What you should do — Lines with the word "computer": copy all of them from the entries below.

[Recorded information — start]

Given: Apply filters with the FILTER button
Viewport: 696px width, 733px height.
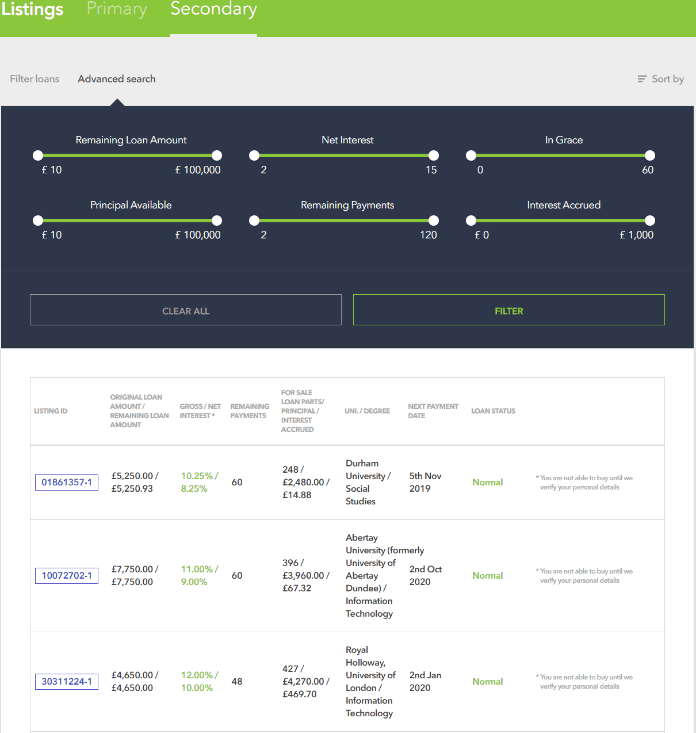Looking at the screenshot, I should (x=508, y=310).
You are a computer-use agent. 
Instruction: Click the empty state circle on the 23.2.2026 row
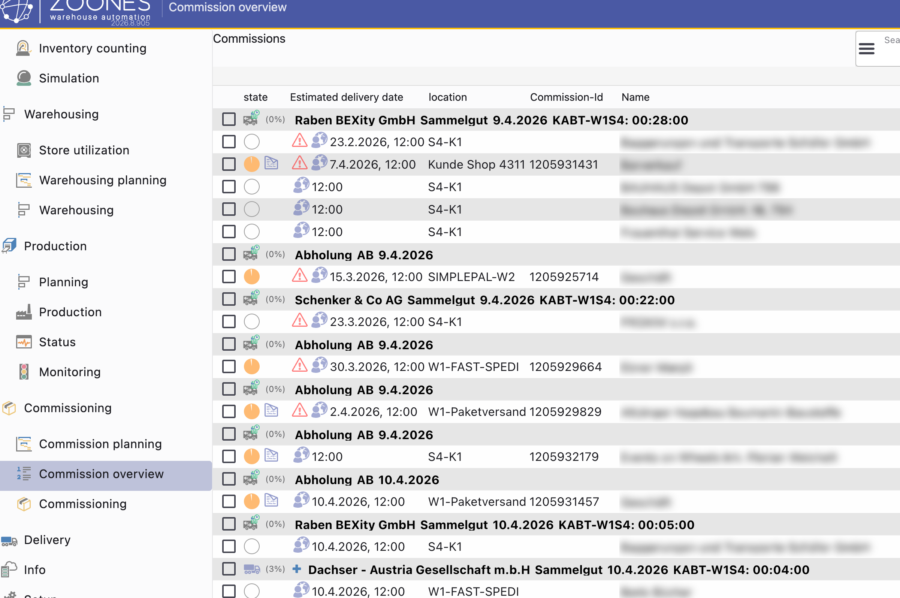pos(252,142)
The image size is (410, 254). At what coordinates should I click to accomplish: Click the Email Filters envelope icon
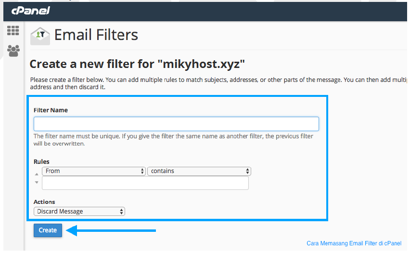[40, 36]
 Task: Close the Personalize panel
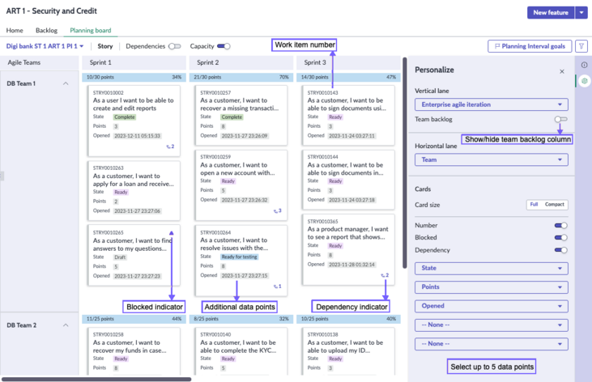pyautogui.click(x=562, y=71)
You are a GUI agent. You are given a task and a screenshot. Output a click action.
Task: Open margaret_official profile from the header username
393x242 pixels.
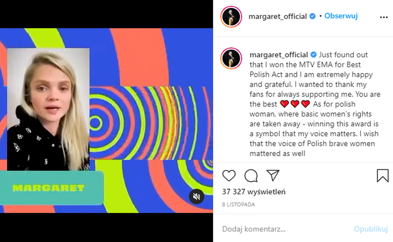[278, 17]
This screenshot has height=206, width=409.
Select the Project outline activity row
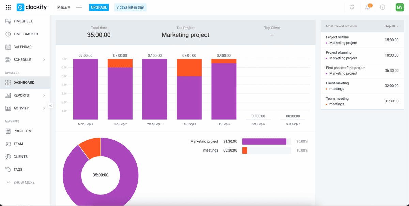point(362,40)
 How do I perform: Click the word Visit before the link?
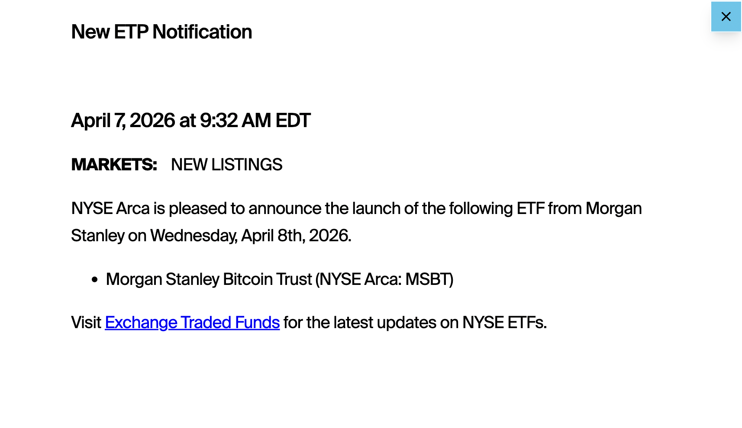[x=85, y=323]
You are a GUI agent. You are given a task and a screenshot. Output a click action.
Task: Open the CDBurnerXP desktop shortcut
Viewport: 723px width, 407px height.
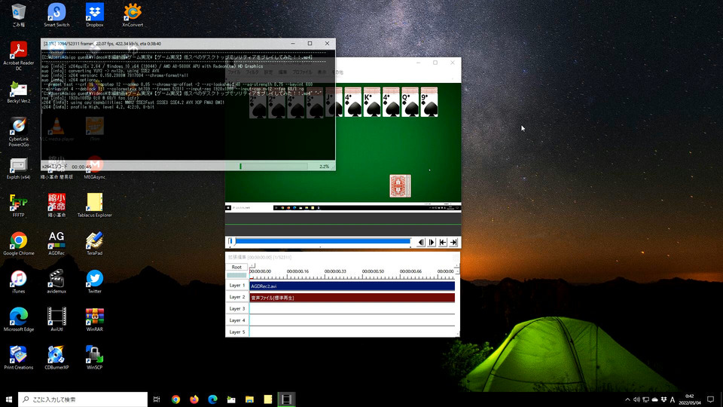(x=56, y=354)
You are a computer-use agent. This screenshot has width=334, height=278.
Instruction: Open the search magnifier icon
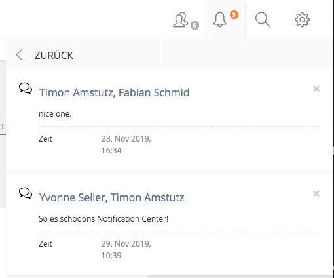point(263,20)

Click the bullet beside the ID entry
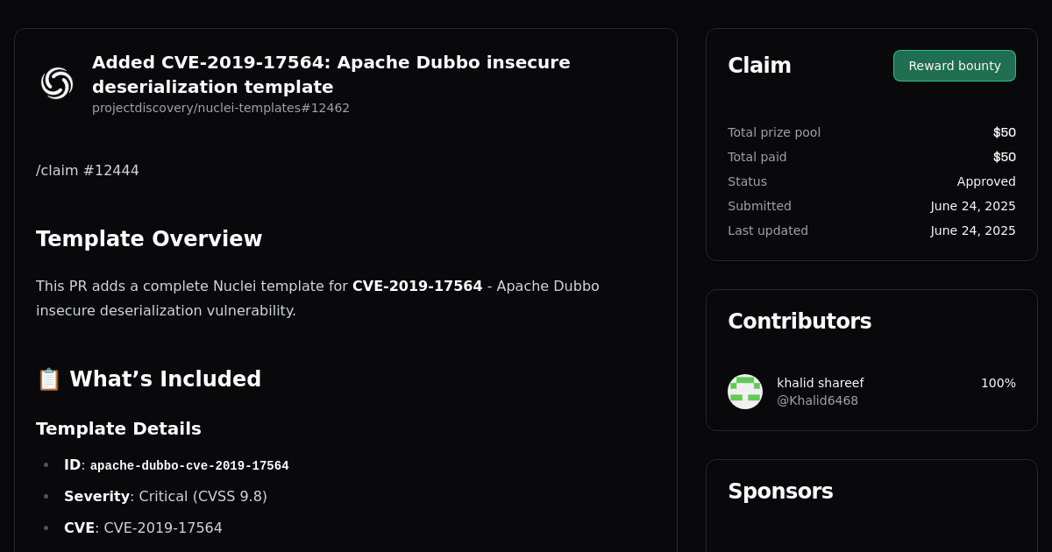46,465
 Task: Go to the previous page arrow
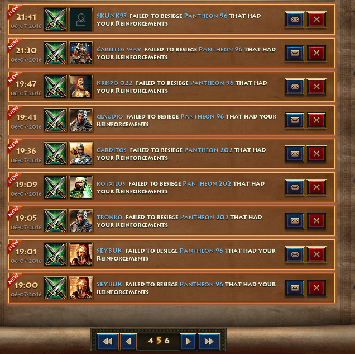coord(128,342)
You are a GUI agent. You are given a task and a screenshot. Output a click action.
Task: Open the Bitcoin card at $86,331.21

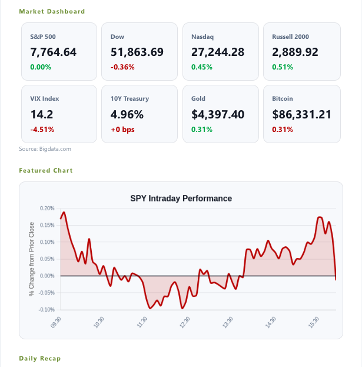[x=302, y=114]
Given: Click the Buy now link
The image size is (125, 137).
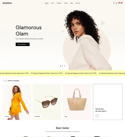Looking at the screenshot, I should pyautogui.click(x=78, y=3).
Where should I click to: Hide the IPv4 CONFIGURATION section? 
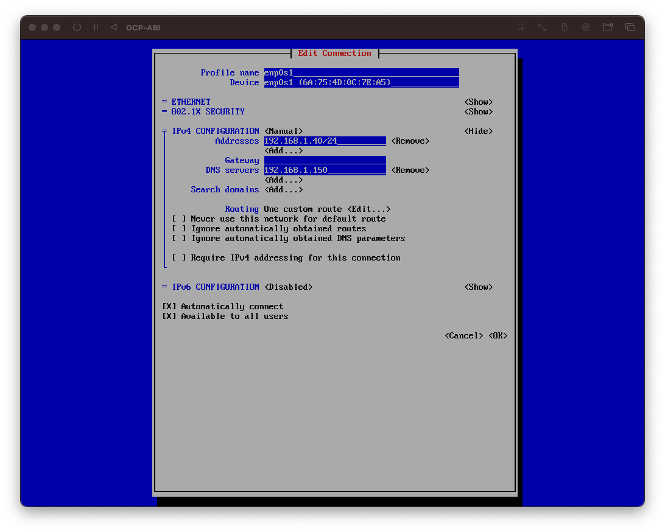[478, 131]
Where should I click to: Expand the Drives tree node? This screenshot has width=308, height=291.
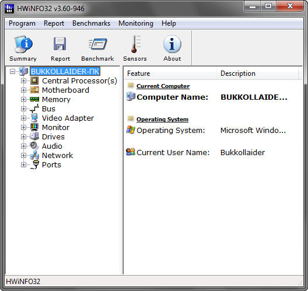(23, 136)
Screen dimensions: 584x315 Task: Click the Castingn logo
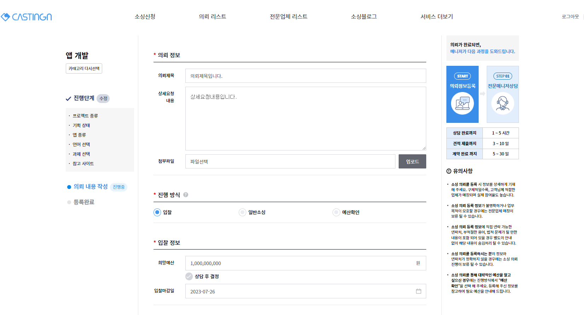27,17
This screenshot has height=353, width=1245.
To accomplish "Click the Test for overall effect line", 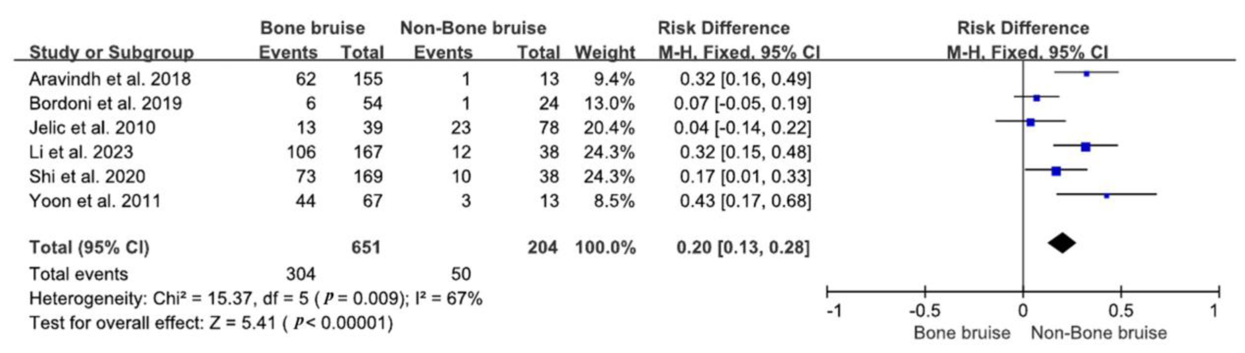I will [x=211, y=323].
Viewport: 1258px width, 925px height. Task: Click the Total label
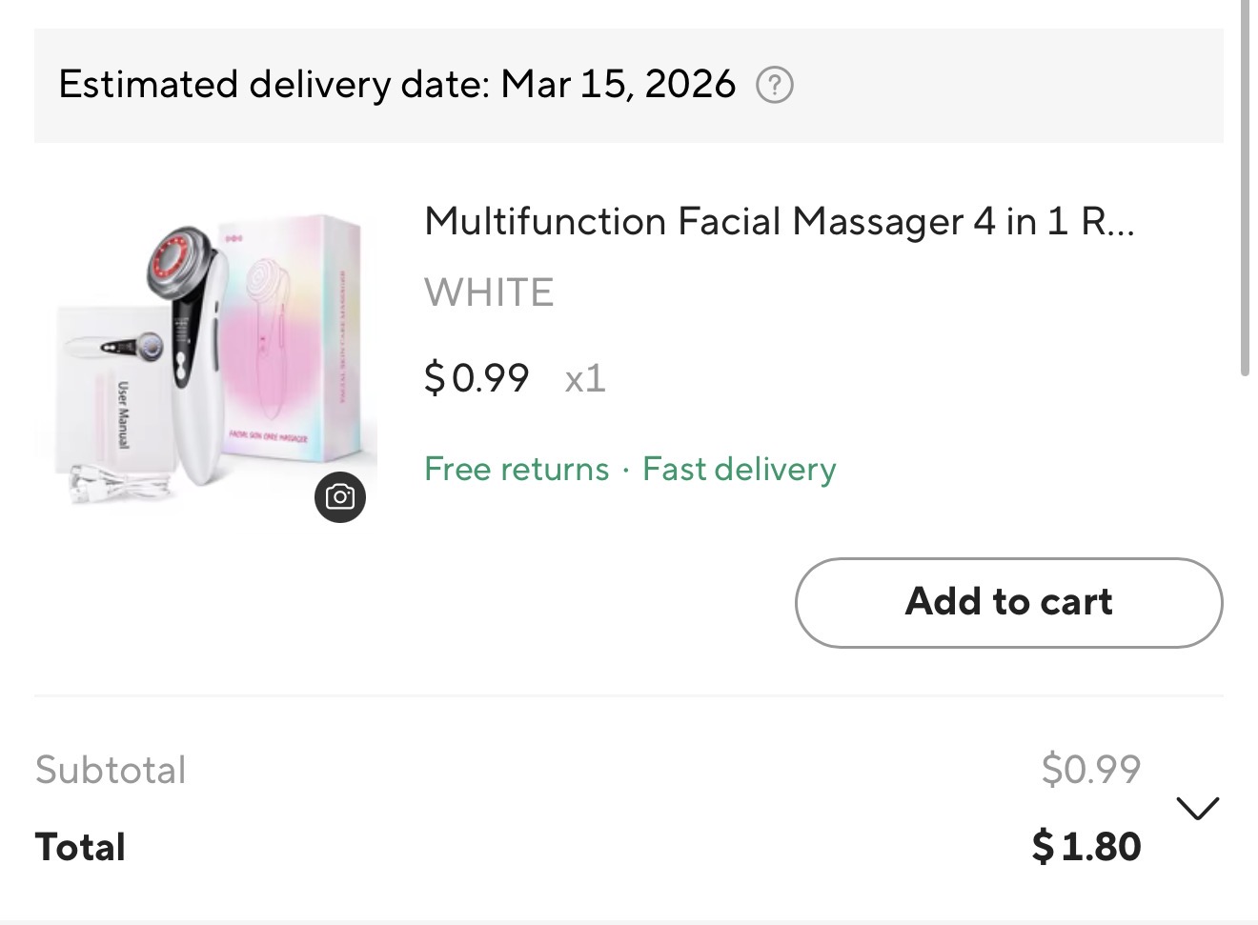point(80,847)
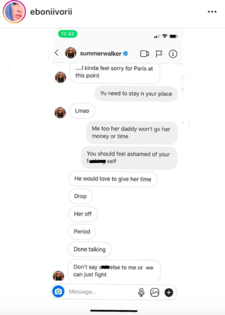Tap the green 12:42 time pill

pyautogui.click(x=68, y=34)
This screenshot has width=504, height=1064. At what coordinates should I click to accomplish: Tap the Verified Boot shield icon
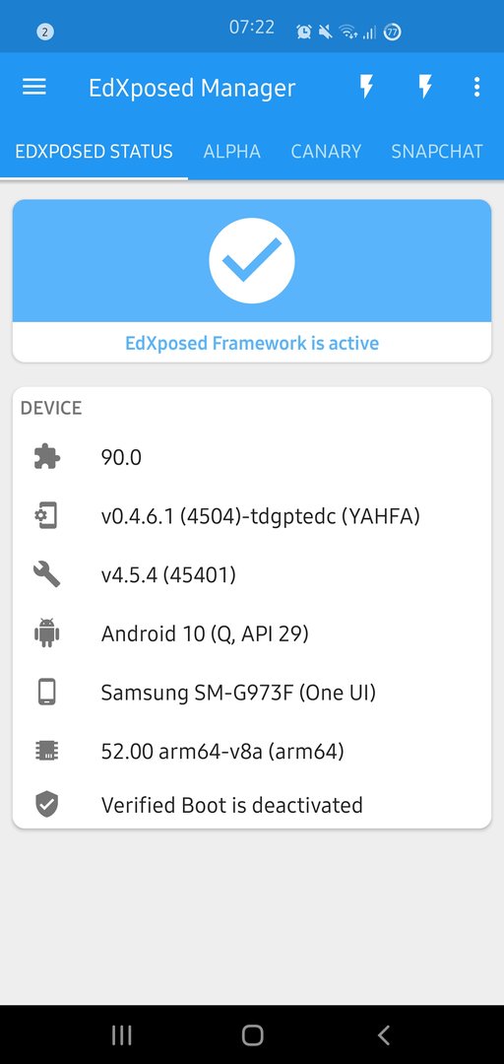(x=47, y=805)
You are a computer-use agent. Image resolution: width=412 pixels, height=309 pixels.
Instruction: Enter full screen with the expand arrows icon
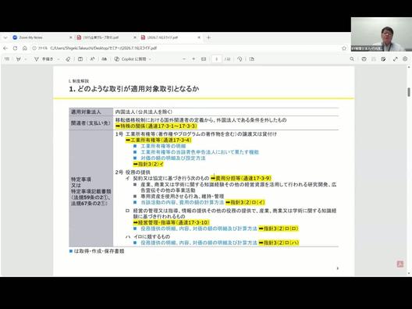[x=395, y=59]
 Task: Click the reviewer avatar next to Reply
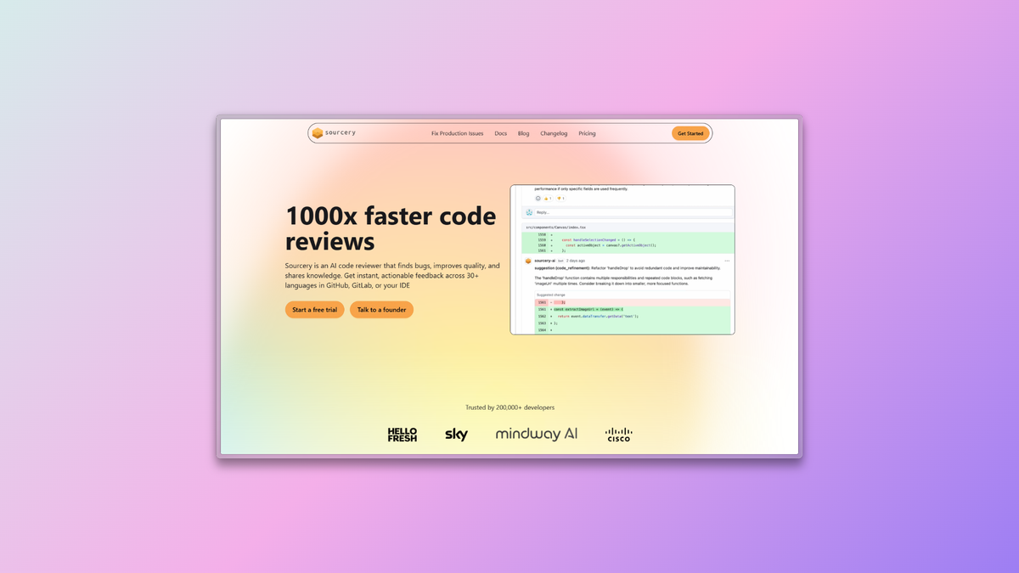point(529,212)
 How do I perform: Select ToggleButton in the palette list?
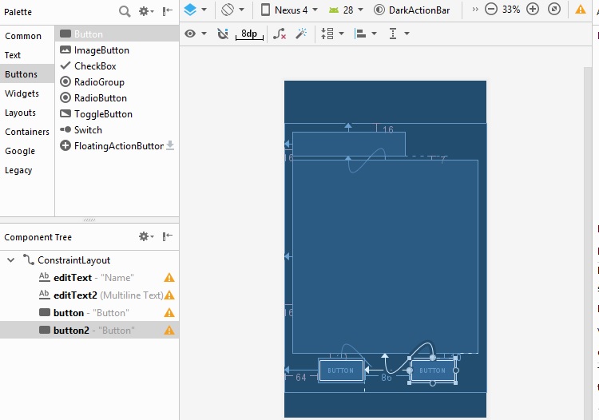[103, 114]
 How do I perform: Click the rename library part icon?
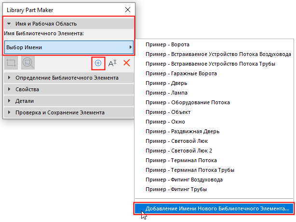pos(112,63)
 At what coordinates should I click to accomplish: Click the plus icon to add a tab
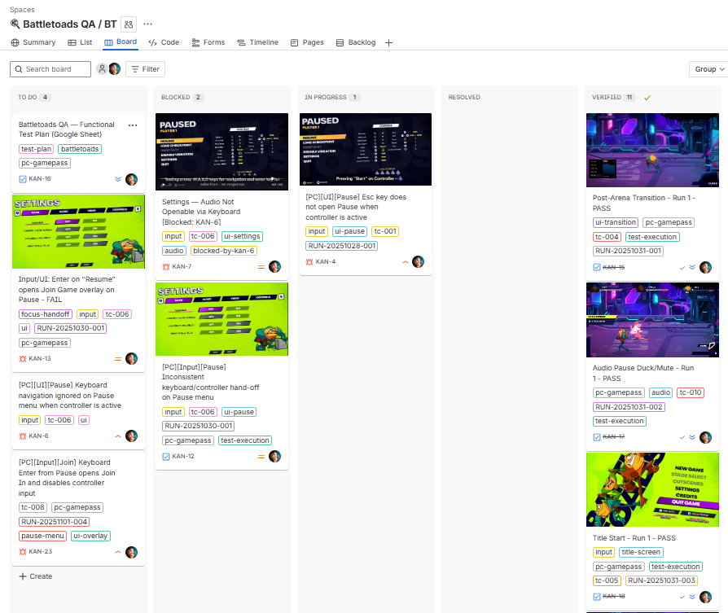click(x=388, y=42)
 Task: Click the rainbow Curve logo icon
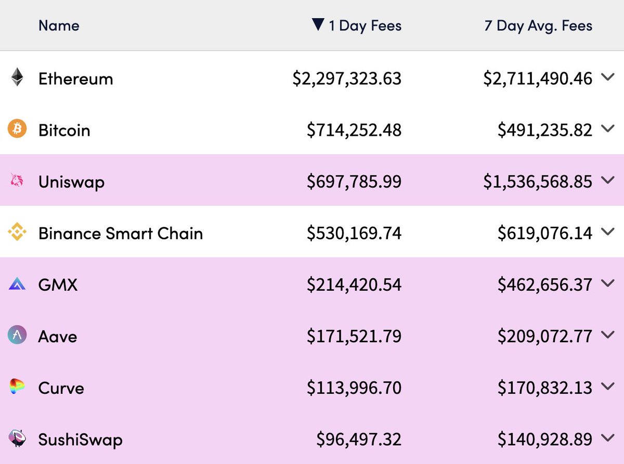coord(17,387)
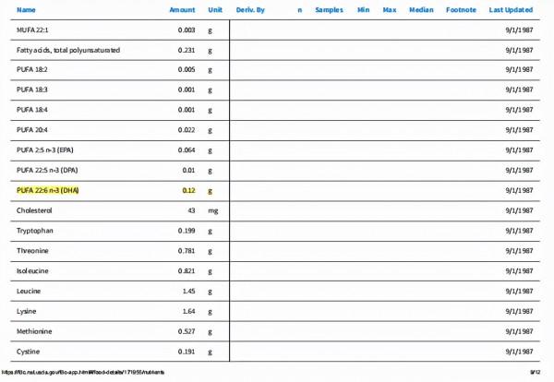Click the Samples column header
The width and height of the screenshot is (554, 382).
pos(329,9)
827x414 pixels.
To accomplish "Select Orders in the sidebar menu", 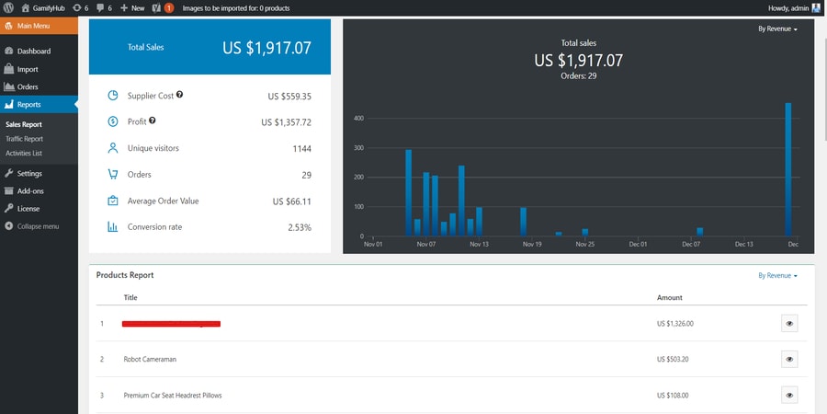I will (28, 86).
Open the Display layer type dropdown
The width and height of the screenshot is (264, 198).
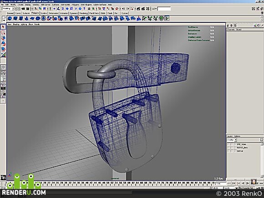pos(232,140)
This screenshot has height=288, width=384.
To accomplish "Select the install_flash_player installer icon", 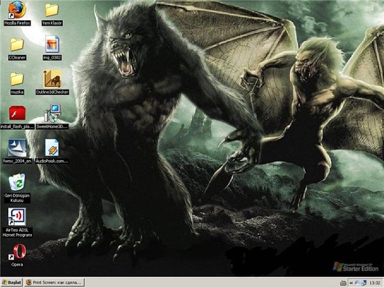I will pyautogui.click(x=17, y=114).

[Recorded information — finish]

Written answer —
You are a computer-use agent. 
You are a computer-use agent. This screenshot has width=334, height=278.
You are a computer-use agent. Image resolution: width=412 pixels, height=309 pixels.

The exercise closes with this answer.